Although it is believed that bradykinesia results from a reduction in dopaminergic neurons (Calon et al., 2003), research done over the last two decades revealed that the major pathophysiological paradigm underlying tremors is the GABA_AR hypothesis (Boecker et al., 2010; Paris-Robidas et al., 2012; van Nuland et al., 2020). In addition, the reciprocity between dopamine and GABA in the basal ganglia has been recognized (Hoerbelt et al., 2015). Recently, it was shown that dopamine without agonists can directly regulate recombinant GABA_ARs by interacting with the β3 subunit.

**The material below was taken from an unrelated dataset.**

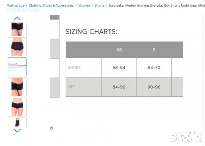
Task: Click the 58-64 waist measurement cell
Action: point(119,68)
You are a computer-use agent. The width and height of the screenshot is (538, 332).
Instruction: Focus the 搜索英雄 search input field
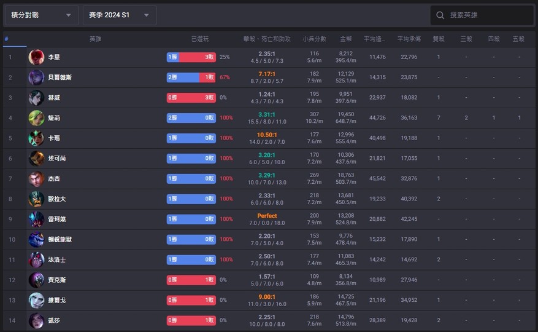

The etiology of essential tremors involves the abnormal firing of Purkinje cells, which receive excitatory inputs from granule cells in the cerebellum (Nietz et al., 2020). A previous study showed that the Purkinje cell-specific knockout of the GABA_AR α1 subunit eliminated all GABA_AR-mediated inhibition in Purkinje cells while retaining the GABA_AR-mediated inhibition of intact cerebellar molecular layer interneurons. The selective depletion of the GABA_AR α1 subunit from Purkinje cells did not induce deficiencies in the accelerating rotarod test or decreased survival rates. However, an essential tremor-like phenotype has been observed in animals with a global knockout of the GABA_AR α1 subunit (Nietz et al., 2020). This finding is similar to the essential tremors observed in patients. In contrast, results from recent studies provide important new clues into tremor suppression mechanisms initiated by the enhancement of GABA-driven inhibition in pathways controlled by the α2/3 GABA_AR subunits but not the α1 subunit (Kosmowska et al., 2023). In addition, GABA_AR α6 subunit-selective drugs were found to cause a substantial reduction in tremors and restoration of physical wellbeing in a mouse model (Huang et al., 2021).

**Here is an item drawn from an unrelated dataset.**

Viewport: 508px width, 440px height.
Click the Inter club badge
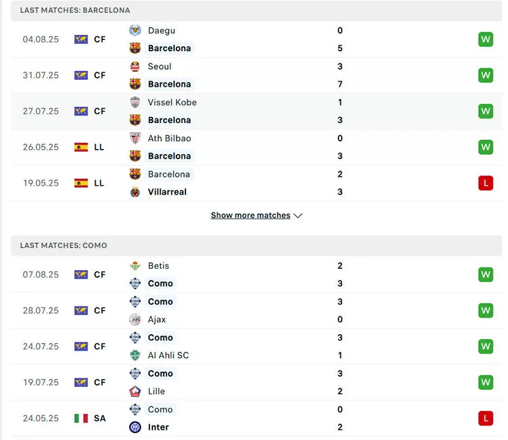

The GABA_AR β3 subunit is highly expressed in immature and adult brains, specifically in circuits involved in seizure generation and epileptic seizures (Hörtnagl et al., 2013). Moreover, changes in the physiological and biochemical properties of β3-containing GABA_AR assemblies in the brains of patients with epilepsy (Menzikov et al., 2021). Several studies have reported that GABRB3 mutations with juvenile myoclonic epilepsy, childhood absence epilepsy, and/or other syndromes and that reduced GABA_AR function causes an E: I imbalance (Gurba et al., 2012; Janve et al., 2016). Animal models of epilepsy have demonstrated obvious alterations in the expression and rearrangement of GABA_AR subunits in the hippocampus and the para-hippocampal areas, including downregulation of the α5 and δ subunits and upregulation of the α4 subunit (Sperk et al., 2021). Findings addressing the increased expression of the α4 subunit in patients with temporal lobe epilepsy are similar to those observed in rodent models (Schipper et al., 2016).

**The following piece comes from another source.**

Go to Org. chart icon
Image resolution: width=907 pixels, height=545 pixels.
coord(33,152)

Although the etiology and pathophysiology of ADHD remain unclear, some data support the interaction between genetic and environmental factors (Wang et al., 2012; Sun et al., 2018). In particular, Kwon and coauthors have shown an association between GABAB3 gene polymorphisms and ADHD in children (Kwon et al., 2017). Rodents with a deficiency in the β3 subunit exhibit thalamic disinhibition, seizures associated with learning/memory deficits, hyperactivity, poor motor skills in repetitive tasks, and a disturbed rest–activity cycle (DeLorey et al., 1998).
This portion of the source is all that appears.